Problem: Everything in the listing below must be set down again exactly.

Information supplied:
====================

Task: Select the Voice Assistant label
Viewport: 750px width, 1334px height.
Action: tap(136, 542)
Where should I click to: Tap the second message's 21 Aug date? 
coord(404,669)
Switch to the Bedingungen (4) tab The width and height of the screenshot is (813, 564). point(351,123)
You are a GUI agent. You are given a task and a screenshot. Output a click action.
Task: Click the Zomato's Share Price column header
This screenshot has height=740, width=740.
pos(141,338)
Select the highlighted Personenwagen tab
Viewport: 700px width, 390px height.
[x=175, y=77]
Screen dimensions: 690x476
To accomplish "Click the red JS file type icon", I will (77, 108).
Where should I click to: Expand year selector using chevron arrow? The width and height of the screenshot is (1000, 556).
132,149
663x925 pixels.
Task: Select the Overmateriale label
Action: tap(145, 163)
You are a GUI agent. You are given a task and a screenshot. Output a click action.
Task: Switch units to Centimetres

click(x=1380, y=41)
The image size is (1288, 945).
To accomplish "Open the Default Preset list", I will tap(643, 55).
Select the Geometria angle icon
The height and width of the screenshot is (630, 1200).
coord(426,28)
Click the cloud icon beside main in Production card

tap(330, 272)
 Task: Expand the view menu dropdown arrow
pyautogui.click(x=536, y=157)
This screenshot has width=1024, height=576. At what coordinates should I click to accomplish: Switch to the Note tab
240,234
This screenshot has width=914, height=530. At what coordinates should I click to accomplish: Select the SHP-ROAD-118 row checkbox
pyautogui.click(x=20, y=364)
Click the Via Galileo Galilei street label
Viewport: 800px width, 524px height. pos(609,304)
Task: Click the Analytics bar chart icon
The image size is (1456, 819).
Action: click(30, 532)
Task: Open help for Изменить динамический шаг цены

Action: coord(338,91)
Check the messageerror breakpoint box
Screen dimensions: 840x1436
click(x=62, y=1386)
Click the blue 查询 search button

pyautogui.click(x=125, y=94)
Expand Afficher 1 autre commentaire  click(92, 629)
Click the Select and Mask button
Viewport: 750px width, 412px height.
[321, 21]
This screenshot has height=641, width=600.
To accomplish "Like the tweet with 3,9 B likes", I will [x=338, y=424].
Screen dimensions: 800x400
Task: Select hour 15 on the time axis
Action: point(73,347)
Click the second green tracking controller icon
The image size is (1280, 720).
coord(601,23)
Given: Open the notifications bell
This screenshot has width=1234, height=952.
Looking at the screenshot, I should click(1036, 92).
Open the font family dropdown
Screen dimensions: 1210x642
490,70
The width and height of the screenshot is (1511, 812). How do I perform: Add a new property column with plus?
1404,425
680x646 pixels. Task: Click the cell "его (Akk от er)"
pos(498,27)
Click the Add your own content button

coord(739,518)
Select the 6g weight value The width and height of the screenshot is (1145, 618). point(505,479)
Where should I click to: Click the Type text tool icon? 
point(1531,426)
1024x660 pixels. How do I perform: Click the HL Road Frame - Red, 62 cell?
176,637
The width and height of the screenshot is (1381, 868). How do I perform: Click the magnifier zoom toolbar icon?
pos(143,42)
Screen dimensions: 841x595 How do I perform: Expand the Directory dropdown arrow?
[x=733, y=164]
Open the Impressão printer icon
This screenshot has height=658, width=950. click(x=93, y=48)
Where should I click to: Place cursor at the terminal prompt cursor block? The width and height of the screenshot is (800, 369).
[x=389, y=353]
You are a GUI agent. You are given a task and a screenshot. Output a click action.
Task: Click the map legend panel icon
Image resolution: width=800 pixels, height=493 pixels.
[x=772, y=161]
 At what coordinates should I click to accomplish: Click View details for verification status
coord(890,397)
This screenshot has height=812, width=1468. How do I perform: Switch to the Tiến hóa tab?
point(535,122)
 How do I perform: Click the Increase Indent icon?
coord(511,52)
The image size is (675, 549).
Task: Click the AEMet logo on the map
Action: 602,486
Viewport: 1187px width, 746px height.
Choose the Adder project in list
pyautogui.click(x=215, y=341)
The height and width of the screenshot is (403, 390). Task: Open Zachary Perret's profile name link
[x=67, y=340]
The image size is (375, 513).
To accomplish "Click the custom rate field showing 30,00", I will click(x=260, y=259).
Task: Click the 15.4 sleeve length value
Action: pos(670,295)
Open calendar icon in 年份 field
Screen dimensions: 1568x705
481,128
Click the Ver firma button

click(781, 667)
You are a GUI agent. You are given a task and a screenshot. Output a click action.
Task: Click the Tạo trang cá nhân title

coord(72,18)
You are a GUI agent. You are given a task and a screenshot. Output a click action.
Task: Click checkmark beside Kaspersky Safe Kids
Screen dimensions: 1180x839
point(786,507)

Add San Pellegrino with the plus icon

====================

Task answer:
Task: Select the Voice Assistant label
Viewport: 750px width, 1334px height.
Action: tap(136, 542)
Where should I click to: Tap the second message's 21 Aug date? 
coord(404,669)
Switch to the Bedingungen (4) tab The width and height of the screenshot is (813, 564). point(351,123)
You are a GUI agent. You are given a task and a screenshot. Output a click action.
Task: Click the Zomato's Share Price column header
This screenshot has height=740, width=740.
pos(141,338)
Select the highlighted Personenwagen tab
Viewport: 700px width, 390px height.
[x=175, y=77]
Screen dimensions: 690x476
To accomplish "Click the red JS file type icon", I will (77, 108).
Where should I click to: Expand year selector using chevron arrow? The width and height of the screenshot is (1000, 556).
132,149
663x925 pixels.
Task: Select the Overmateriale label
Action: tap(145, 163)
You are a GUI agent. You are given a task and a screenshot. Output a click action.
Task: Switch units to Centimetres

click(x=1380, y=41)
The image size is (1288, 945).
To accomplish "Open the Default Preset list", I will tap(643, 55).
Select the Geometria angle icon
The height and width of the screenshot is (630, 1200).
coord(426,28)
Click the cloud icon beside main in Production card

tap(330, 272)
 Task: Expand the view menu dropdown arrow
pyautogui.click(x=536, y=157)
This screenshot has width=1024, height=576. At what coordinates should I click to accomplish: Switch to the Note tab
240,234
This screenshot has width=914, height=530. At what coordinates should I click to accomplish: Select the SHP-ROAD-118 row checkbox
pyautogui.click(x=20, y=364)
Click the Via Galileo Galilei street label
Viewport: 800px width, 524px height. pos(609,304)
Task: Click the Analytics bar chart icon
The image size is (1456, 819).
Action: click(30, 532)
Task: Open help for Изменить динамический шаг цены

Action: coord(338,91)
Check the messageerror breakpoint box
Screen dimensions: 840x1436
click(x=62, y=1386)
Click the blue 查询 search button

pyautogui.click(x=125, y=94)
Expand Afficher 1 autre commentaire  click(92, 629)
Click the Select and Mask button
Viewport: 750px width, 412px height.
[321, 21]
This screenshot has height=641, width=600.
To accomplish "Like the tweet with 3,9 B likes", I will [x=338, y=424].
Screen dimensions: 800x400
Task: Select hour 15 on the time axis
Action: point(73,347)
Click the second green tracking controller icon
The image size is (1280, 720).
coord(601,23)
Given: Open the notifications bell
This screenshot has width=1234, height=952.
Looking at the screenshot, I should click(1036, 92).
Open the font family dropdown
Screen dimensions: 1210x642
490,70
The width and height of the screenshot is (1511, 812). How do I perform: Add a new property column with plus?
1404,425
680x646 pixels. Task: Click the cell "его (Akk от er)"
pos(498,27)
Click the Add your own content button

coord(739,518)
Select the 6g weight value The width and height of the screenshot is (1145, 618). point(505,479)
Where should I click to: Click the Type text tool icon? 
point(1531,426)
1024x660 pixels. How do I perform: Click the HL Road Frame - Red, 62 cell?
176,637
The width and height of the screenshot is (1381, 868). How do I perform: Click the magnifier zoom toolbar icon?
pos(143,42)
Screen dimensions: 841x595 How do I perform: Expand the Directory dropdown arrow?
[x=733, y=164]
Open the Impressão printer icon
This screenshot has height=658, width=950. click(x=93, y=48)
Where should I click to: Place cursor at the terminal prompt cursor block? The width and height of the screenshot is (800, 369).
[x=389, y=353]
You are a GUI agent. You are given a task and a screenshot. Output a click action.
Task: Click the map legend panel icon
Image resolution: width=800 pixels, height=493 pixels.
[x=772, y=161]
 At what coordinates should I click to accomplish: Click View details for verification status
coord(890,397)
This screenshot has height=812, width=1468. How do I perform: Switch to the Tiến hóa tab?
point(535,122)
 How do I perform: Click the Increase Indent icon?
coord(511,52)
The image size is (675, 549).
Task: Click the AEMet logo on the map
Action: 602,486
Viewport: 1187px width, 746px height.
Choose the Adder project in list
pyautogui.click(x=215, y=341)
The height and width of the screenshot is (403, 390). Task: Open Zachary Perret's profile name link
[x=67, y=340]
The image size is (375, 513).
To accomplish "Click the custom rate field showing 30,00", I will click(x=260, y=259).
Task: Click the 15.4 sleeve length value
Action: pos(670,295)
Open calendar icon in 年份 field
Screen dimensions: 1568x705
481,128
Click the Ver firma button

click(781, 667)
You are a GUI agent. You are given a task and a screenshot. Output a click action.
Task: Click the Tạo trang cá nhân title

coord(72,18)
You are a GUI agent. You are given a task and a screenshot. Output a click action.
Task: Click checkmark beside Kaspersky Safe Kids
Screen dimensions: 1180x839
point(786,507)

Add San Pellegrino with the plus icon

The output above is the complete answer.